Le condanne e le visioni apocalittiche già espresse con il Sillabo fanno da premessa all’imminente concilio e nessuno dei tentativi operati sia dall’esterno, vale a dire dalle potenze straniere, sia dall’interno dello stesso episcopato, con le raccomandazioni alla cautela provenienti da alcuni e autorevoli rappresentanti delle correnti più avanzate del clero, riescono a trattenere Pio IX dall’assumere le posizioni più rigorose dell’integralismo cattolico. I templi in cui, all’inizio del suo pontificato, papa Mastai veniva accolto dalle moltitudini come un coraggioso innovatore, sono tramontati per sempre. La sua marcia involutiva è ormai inarrestabile.
Il concilio inizia, l’8 dicembre 1869, in un’aula ricavata nel braccio destro della basilica vaticana. È il ventesimo concilio della Chiesa cattolica e si apre tre secoli dopo l’epilogo dell’ultimo, a Trento, nel 1563.
La cerimonia si svolge con spettacolare solennità.
Pio IX, entrato nel tempio sulla sedia gestatoria, benedice la folla con lenti gesti della mano.
Sono presenti settecento padri conciliari, altri settantaquattro arriveranno più tardi.

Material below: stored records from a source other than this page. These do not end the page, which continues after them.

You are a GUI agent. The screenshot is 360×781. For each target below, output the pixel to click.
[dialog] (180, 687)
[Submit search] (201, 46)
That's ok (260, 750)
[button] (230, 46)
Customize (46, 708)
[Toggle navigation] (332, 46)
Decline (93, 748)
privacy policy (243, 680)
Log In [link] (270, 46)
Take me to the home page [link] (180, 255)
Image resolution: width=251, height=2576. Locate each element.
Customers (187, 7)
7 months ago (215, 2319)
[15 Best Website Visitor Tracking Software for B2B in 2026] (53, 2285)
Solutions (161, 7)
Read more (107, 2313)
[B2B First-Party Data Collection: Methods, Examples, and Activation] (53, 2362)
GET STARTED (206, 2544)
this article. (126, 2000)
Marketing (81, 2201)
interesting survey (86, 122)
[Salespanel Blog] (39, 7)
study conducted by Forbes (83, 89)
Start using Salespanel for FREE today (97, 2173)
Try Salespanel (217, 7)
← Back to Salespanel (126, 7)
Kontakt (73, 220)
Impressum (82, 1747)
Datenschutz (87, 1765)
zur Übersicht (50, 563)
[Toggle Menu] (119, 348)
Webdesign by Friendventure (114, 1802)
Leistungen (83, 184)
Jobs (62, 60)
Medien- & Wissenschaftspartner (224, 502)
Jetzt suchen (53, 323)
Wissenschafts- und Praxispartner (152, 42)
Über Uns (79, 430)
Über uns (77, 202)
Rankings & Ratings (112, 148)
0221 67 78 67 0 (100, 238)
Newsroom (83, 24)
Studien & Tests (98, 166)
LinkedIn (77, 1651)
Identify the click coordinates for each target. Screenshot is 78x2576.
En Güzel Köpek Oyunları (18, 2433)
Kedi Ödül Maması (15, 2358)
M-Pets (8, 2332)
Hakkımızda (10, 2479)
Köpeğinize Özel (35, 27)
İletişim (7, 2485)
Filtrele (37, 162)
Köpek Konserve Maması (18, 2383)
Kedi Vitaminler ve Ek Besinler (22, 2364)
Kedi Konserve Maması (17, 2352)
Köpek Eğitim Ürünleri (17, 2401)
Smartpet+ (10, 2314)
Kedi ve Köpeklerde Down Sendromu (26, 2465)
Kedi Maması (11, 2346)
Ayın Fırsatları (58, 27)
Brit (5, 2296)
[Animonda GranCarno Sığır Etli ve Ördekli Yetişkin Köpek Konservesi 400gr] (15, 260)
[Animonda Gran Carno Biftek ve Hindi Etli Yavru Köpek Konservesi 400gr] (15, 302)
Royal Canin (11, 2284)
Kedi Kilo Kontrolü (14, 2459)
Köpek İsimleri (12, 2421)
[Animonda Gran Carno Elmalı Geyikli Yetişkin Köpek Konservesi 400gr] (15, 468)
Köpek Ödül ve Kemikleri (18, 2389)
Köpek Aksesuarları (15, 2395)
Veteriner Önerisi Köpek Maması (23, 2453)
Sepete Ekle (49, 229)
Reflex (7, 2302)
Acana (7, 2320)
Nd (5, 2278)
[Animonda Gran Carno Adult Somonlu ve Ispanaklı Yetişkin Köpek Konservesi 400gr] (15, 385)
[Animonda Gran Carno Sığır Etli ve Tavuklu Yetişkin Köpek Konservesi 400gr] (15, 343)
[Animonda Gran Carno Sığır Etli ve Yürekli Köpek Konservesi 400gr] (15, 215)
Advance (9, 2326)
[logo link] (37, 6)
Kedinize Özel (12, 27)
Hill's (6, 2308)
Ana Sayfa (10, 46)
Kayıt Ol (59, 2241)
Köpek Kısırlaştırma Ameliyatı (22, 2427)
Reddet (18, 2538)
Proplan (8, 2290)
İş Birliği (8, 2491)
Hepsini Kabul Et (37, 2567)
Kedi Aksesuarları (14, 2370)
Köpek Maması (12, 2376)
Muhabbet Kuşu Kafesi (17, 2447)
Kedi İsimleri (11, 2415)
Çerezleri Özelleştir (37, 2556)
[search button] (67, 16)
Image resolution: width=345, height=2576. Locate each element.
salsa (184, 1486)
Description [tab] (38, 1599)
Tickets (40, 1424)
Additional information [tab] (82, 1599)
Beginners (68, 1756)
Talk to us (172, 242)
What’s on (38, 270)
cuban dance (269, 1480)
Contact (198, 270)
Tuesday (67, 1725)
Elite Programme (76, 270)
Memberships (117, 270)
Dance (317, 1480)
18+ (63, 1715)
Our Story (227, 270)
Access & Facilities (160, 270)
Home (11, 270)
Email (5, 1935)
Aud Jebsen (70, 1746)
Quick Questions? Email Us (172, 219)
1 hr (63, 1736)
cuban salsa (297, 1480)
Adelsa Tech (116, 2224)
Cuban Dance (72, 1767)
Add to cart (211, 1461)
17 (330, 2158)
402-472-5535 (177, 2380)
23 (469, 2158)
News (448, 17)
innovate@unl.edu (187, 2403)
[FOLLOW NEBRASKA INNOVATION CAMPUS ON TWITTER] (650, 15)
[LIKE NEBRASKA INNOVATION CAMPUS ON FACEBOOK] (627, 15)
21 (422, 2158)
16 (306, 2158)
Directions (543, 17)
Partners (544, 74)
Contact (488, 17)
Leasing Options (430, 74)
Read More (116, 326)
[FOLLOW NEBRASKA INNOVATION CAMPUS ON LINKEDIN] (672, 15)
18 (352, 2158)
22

Dei millecinquanta invitati, tuttavia, duecentosettantasei non metteranno mai piede nella basilica e più di un terzo sono di nazionalità italiana.
Su Roma cade una pioggia fitta, continua e, dopo il canto del Veni Creator e la recita della preghiera per il Sinodo, il papa dal trono rivolge un’allocuzione in latino, e sferra un ulteriore attacco contro la “nuova società”, il libero pensiero, il mondo laico, le filosofie razionali e tutto quanto è foriero di “sconvolgimento” e di “empietà”.
“Venerabili fratelli”,
enuncia Pio IX,
giacché voi conoscete con quanto impeto l’antico avversario del genere umano abbia assalito e ancora assalisca la casa di Dio. Per opera sua ampiamente si dilata quella congiura di empii, che forte per l’unione, potente per ricchezze, sostenuta dalle istituzioni, e avendo la libertà per velo all’iniquità, non cessa di muovere una guerra spietatissima e piena di ogni scelleratezza contro la Chiesa di Cristo. Non ignoravate la natura, le forze, le armi, i progressi, le mire di questa guerra. Vi sta di continuo sotto gli occhi lo sconvolgimento e la confusione delle sane dottrine a cui tutte le umane cose nei propri ordini si appoggiano, il luttuoso pervertimento di ogni diritto, le arti molteplici di mentire audacemente e di corrompere, colle quali si disciolgono i vincoli salutari dell’onestà e dell’autorità, si infiammano tutte le peggiori cupidigie, si svelle radicalmente dagli animi la fede cristiana, cosicché in questo tempo sarebbe a temersi una certa ruina della Chiesa di Dio, se potesse distruggersi da alcuna macchinazione o sforzo degli uomini.”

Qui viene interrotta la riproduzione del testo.